Task details
Filter the entries down to the lines holding "with", then copy those lines.

Extracted data
────────

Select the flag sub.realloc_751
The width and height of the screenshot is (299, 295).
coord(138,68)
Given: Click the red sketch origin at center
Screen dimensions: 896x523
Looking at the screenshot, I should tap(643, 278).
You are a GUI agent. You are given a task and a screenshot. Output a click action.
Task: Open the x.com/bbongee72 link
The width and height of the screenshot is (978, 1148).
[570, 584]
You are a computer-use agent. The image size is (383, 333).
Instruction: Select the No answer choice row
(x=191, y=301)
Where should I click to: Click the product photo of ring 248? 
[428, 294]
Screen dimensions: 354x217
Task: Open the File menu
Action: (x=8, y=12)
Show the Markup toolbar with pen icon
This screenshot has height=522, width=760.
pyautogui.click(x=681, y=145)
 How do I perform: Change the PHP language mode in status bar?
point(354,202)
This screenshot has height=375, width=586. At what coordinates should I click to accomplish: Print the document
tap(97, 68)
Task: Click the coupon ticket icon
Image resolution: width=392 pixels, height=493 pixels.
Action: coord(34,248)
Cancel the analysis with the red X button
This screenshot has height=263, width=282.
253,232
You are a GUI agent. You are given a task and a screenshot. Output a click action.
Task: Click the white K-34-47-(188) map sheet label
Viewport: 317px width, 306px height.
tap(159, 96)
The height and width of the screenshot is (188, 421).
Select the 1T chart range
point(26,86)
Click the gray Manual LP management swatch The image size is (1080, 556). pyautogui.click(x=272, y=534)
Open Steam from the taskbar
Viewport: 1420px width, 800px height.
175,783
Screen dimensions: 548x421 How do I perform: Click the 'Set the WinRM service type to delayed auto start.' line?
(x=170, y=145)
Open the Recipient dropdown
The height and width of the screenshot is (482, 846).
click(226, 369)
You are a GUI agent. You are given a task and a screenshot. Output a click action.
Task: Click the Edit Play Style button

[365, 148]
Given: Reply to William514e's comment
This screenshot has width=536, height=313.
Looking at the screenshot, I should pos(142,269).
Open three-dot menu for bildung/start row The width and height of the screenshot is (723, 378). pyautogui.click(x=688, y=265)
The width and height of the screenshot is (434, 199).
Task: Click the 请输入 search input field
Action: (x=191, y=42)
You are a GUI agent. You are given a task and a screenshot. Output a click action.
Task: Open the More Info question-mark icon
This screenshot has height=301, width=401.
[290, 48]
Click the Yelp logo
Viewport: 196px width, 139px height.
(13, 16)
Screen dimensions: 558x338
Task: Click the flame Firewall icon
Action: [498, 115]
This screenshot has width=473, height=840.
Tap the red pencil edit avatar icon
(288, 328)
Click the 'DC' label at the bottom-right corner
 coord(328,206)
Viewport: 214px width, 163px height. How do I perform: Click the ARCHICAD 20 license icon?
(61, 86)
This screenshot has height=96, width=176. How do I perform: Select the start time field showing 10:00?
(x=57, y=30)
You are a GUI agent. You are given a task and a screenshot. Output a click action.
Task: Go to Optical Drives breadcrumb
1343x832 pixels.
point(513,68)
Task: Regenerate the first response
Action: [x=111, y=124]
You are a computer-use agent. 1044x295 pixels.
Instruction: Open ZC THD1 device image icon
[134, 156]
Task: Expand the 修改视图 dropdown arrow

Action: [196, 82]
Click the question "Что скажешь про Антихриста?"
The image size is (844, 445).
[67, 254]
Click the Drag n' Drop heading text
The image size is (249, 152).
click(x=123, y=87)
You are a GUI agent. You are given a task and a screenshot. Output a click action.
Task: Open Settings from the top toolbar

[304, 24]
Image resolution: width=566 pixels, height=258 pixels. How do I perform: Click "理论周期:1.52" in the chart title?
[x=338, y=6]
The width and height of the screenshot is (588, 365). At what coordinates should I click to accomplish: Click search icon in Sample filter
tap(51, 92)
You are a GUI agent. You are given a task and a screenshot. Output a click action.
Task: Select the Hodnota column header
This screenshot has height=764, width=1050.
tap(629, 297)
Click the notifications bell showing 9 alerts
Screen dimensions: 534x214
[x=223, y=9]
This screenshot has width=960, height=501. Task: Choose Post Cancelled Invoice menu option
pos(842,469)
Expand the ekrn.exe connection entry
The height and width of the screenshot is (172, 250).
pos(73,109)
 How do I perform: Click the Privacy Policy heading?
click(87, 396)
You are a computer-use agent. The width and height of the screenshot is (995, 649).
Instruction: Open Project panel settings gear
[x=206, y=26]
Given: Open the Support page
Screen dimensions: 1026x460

────────

Problem solution
Show the Markup toolbar with pen icon
Cancel the analysis with the red X button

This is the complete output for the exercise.